Democracy Now dedicated the entire hour today to Tunisia; Juan Cole, et al. I learn more from Cole in a few seconds than I do from NPR in, well...ever.
I was going to yak about Beardsley in Tunisia on the basis of how annoying her delivery is, and that she was sent there ostensibly because she can speak French (does she know Tunisia's other, non-colonial languages, too?), and that her backpacker's approach to on-site witnessing is more appropriate for National Geographic than frontline news, but I'm glad I don't have to.
To my mind, NPR sent in a pliant, ambitious person to cover the story, a contractor they could get for cheap, who would readily cooperate with their agenda (e.g. no Wikileaks gobbledygook, etc.). For Beardsley it's of course a huge career advance, and maybe a book deal.

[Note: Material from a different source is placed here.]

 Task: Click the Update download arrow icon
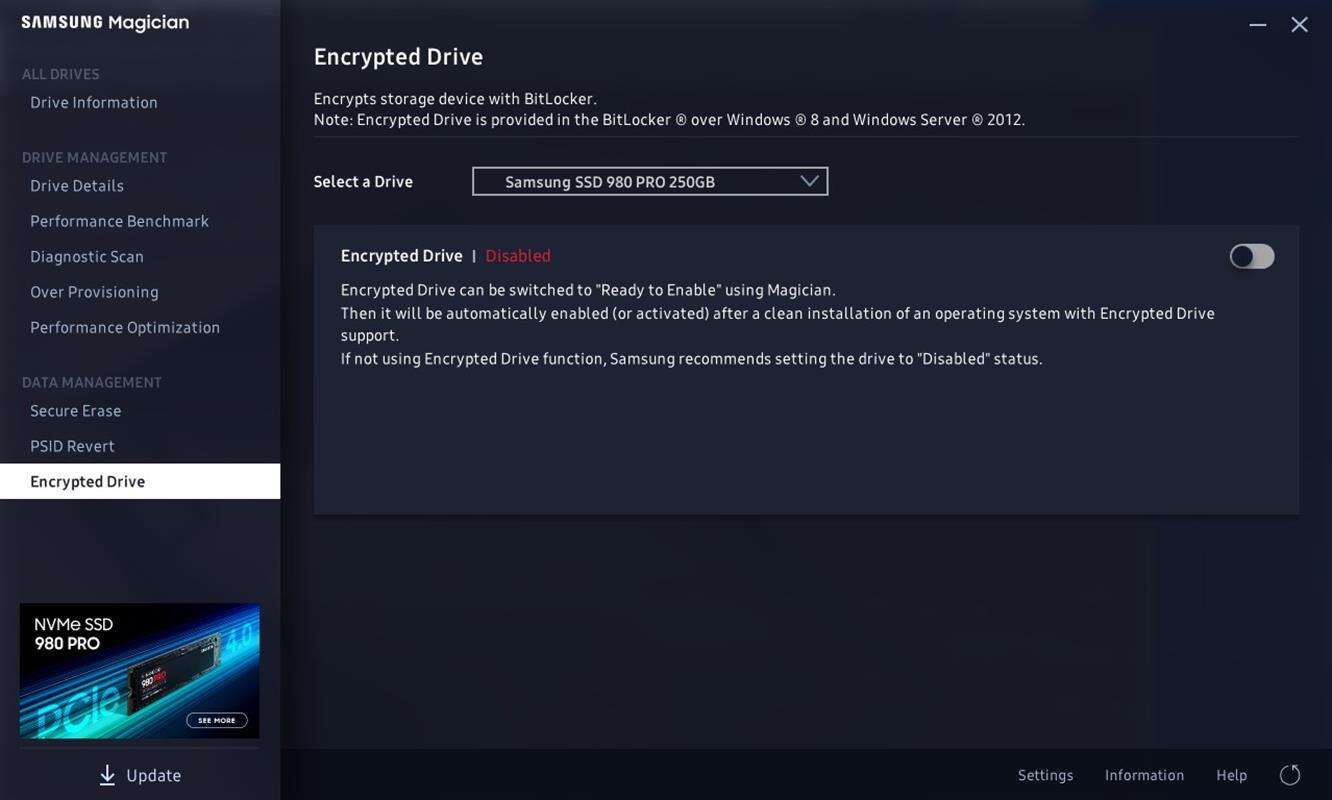point(107,775)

Philip Reeves used to cover S. Asia for NPR, and he did it with integrity. His coverage of the Bhutto assassination was cogent and had clarity. However, as the region hotted up, NPR yanked him and sent him back to the UK to do lightweight stuff, while NPR heavyweight drones such as Miss Julie McCarthy and Jackie Nothing could secure the field with their 'interpretive' approaches, which are in cooperative lockstep with NPR central control.
I'm pretty cynical about behind-the-scenes NPR, but not half as cynical as NPR's Neocon/Imperialist 'interpretation' of our world's current events.